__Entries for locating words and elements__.
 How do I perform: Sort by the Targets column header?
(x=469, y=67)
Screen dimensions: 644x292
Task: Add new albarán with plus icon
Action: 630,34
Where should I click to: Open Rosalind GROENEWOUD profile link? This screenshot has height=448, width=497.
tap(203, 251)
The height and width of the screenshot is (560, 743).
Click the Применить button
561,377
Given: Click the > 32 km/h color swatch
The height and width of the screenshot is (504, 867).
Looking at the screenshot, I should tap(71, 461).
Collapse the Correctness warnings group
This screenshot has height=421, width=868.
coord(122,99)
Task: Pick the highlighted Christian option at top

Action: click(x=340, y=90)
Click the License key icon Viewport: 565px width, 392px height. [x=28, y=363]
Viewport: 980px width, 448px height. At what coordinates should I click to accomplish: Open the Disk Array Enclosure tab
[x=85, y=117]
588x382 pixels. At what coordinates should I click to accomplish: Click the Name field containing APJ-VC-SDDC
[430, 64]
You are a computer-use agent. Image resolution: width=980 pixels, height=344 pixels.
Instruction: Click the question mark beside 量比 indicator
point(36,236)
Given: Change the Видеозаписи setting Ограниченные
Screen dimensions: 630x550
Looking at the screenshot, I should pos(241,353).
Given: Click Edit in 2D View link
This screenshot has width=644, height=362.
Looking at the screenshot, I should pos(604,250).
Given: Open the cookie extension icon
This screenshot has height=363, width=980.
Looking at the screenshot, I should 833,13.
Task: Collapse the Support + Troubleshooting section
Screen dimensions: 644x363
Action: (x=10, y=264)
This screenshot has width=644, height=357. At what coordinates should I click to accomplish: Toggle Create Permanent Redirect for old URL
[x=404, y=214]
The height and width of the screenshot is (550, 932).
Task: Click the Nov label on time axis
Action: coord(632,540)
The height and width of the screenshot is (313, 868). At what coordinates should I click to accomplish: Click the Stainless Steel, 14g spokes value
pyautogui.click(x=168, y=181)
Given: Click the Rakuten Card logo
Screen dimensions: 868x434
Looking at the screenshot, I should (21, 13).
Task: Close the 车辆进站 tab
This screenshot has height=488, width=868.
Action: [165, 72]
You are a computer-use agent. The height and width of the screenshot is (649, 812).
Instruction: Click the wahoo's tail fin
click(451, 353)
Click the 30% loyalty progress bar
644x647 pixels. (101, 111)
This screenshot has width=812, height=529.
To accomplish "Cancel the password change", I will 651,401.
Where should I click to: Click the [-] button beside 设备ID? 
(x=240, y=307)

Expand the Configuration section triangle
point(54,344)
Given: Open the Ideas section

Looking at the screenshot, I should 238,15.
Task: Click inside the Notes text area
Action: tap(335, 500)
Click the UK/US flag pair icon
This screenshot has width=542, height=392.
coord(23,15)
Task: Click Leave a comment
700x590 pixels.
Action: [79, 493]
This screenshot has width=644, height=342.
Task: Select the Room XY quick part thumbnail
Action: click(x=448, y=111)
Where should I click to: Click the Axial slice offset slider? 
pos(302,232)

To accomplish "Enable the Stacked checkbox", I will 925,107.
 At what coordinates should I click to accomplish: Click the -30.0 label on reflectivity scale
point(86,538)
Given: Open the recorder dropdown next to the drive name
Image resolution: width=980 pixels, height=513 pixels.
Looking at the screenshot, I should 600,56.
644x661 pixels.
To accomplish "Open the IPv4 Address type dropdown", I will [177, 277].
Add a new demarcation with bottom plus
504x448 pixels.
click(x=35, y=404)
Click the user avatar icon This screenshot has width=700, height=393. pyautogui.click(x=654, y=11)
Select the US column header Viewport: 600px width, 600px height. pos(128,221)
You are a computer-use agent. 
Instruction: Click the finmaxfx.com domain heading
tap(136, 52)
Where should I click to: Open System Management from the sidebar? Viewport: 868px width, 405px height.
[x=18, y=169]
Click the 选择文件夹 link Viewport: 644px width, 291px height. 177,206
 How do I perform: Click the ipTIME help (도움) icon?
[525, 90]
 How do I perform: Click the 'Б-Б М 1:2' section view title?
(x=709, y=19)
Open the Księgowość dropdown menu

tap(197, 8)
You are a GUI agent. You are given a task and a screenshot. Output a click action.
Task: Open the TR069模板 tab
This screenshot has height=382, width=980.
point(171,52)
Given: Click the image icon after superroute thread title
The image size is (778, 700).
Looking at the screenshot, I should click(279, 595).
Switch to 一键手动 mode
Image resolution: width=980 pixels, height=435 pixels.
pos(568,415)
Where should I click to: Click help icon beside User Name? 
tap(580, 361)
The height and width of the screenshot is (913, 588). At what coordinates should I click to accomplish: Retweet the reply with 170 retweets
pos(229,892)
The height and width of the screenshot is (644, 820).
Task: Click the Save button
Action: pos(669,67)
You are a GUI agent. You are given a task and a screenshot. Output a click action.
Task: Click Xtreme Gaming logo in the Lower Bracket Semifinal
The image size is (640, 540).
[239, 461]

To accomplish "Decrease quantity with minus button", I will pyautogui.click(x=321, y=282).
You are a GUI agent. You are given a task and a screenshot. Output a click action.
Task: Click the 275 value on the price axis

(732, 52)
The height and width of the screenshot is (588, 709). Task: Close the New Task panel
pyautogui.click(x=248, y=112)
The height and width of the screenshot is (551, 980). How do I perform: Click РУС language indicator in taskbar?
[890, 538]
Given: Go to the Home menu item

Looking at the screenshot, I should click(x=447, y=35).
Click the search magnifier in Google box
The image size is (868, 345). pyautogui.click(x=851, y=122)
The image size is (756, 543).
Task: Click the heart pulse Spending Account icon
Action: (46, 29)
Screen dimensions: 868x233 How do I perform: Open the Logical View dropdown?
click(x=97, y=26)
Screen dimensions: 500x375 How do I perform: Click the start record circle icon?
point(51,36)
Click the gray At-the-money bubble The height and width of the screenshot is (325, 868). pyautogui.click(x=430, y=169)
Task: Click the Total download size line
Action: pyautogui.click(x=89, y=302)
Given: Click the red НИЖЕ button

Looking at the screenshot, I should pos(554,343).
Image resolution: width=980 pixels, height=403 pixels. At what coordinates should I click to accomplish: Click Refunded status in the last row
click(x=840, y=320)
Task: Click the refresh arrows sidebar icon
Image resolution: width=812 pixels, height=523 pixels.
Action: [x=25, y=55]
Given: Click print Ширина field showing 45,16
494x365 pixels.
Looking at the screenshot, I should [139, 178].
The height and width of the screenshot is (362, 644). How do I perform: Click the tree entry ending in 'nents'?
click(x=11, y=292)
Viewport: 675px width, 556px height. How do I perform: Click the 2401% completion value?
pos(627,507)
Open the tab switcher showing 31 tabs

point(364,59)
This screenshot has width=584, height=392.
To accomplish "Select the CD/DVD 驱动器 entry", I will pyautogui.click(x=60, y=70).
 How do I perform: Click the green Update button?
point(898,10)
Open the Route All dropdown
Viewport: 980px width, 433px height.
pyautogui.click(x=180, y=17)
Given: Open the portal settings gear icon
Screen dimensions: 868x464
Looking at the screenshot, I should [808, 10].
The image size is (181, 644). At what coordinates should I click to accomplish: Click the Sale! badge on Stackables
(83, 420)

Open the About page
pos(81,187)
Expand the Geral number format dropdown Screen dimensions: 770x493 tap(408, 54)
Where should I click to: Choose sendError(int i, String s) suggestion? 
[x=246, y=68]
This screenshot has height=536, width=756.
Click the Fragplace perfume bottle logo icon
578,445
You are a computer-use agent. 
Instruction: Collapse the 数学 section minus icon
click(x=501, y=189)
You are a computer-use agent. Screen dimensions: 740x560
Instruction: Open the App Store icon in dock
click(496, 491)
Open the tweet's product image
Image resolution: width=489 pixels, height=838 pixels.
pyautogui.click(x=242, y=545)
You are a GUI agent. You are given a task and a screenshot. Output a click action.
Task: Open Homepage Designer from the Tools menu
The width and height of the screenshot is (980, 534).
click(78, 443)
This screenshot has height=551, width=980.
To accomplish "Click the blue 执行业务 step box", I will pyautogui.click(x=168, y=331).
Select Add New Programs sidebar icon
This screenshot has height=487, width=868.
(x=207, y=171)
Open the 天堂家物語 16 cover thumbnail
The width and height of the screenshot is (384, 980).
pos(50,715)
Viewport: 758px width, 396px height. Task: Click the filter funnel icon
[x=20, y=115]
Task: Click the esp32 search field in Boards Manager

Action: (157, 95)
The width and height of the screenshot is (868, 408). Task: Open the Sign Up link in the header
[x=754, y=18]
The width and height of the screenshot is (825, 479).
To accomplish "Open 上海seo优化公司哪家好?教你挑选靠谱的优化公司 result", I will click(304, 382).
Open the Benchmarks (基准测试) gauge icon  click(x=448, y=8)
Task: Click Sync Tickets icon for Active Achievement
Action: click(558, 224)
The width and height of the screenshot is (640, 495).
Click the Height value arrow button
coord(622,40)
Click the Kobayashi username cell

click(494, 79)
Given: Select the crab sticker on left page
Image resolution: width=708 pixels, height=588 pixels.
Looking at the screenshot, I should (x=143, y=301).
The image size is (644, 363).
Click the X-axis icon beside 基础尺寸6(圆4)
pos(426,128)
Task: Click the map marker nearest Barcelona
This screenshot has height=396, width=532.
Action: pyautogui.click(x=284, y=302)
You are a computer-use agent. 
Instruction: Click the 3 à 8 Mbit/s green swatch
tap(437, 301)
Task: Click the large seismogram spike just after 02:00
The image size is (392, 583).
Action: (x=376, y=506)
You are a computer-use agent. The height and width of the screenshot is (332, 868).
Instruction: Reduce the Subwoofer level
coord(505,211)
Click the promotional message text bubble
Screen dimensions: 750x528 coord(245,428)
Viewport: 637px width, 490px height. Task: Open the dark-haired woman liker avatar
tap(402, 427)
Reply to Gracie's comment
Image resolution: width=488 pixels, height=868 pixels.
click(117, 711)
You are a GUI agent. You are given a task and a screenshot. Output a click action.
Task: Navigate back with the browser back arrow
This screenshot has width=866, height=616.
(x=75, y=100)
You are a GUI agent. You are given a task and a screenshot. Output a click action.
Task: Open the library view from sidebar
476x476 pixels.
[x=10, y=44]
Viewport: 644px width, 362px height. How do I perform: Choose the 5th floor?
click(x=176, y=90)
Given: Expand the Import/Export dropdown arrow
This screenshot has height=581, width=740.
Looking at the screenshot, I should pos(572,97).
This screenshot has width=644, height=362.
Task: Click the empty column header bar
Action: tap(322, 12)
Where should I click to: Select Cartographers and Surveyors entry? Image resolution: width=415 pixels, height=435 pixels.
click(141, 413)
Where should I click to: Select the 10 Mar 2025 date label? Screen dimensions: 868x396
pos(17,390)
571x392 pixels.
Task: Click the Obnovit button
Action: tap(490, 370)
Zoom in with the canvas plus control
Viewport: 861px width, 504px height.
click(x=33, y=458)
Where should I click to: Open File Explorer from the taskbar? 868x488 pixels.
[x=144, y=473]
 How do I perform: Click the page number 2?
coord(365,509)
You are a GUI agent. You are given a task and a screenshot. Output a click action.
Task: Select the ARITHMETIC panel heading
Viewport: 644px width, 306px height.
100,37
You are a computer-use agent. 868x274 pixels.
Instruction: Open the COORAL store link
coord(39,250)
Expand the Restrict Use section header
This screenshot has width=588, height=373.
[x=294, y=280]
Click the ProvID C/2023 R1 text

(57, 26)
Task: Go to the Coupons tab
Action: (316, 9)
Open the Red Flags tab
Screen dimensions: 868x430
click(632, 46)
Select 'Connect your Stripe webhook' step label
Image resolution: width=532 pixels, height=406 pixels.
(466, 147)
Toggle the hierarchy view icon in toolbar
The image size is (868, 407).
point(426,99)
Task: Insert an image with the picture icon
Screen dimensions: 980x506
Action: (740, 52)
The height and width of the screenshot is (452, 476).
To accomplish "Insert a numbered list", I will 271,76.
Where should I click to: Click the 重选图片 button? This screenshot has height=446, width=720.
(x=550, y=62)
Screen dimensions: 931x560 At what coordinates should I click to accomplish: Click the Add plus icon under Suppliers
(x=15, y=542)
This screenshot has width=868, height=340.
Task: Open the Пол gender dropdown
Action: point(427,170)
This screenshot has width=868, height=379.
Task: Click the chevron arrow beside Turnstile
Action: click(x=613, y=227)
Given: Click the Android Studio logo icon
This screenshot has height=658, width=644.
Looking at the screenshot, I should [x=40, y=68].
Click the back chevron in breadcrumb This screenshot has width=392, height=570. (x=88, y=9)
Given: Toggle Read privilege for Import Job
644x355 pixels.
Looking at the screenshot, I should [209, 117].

__Job__. Reproduce verbatim the stretch of entries above from the line containing "Where should I click to: Open File" through the line containing "(x=550, y=62)", with both of those lines included.

__Written answer__.
Where should I click to: Open File Explorer from the taskbar? 868x488 pixels.
[x=144, y=473]
 How do I perform: Click the page number 2?
coord(365,509)
You are a GUI agent. You are given a task and a screenshot. Output a click action.
Task: Select the ARITHMETIC panel heading
Viewport: 644px width, 306px height.
100,37
You are a computer-use agent. 868x274 pixels.
Instruction: Open the COORAL store link
coord(39,250)
Expand the Restrict Use section header
This screenshot has width=588, height=373.
[x=294, y=280]
Click the ProvID C/2023 R1 text

(57, 26)
Task: Go to the Coupons tab
Action: (316, 9)
Open the Red Flags tab
Screen dimensions: 868x430
click(632, 46)
Select 'Connect your Stripe webhook' step label
Image resolution: width=532 pixels, height=406 pixels.
(466, 147)
Toggle the hierarchy view icon in toolbar
The image size is (868, 407).
point(426,99)
Task: Insert an image with the picture icon
Screen dimensions: 980x506
Action: (740, 52)
The height and width of the screenshot is (452, 476).
To accomplish "Insert a numbered list", I will 271,76.
Where should I click to: Click the 重选图片 button? This screenshot has height=446, width=720.
(x=550, y=62)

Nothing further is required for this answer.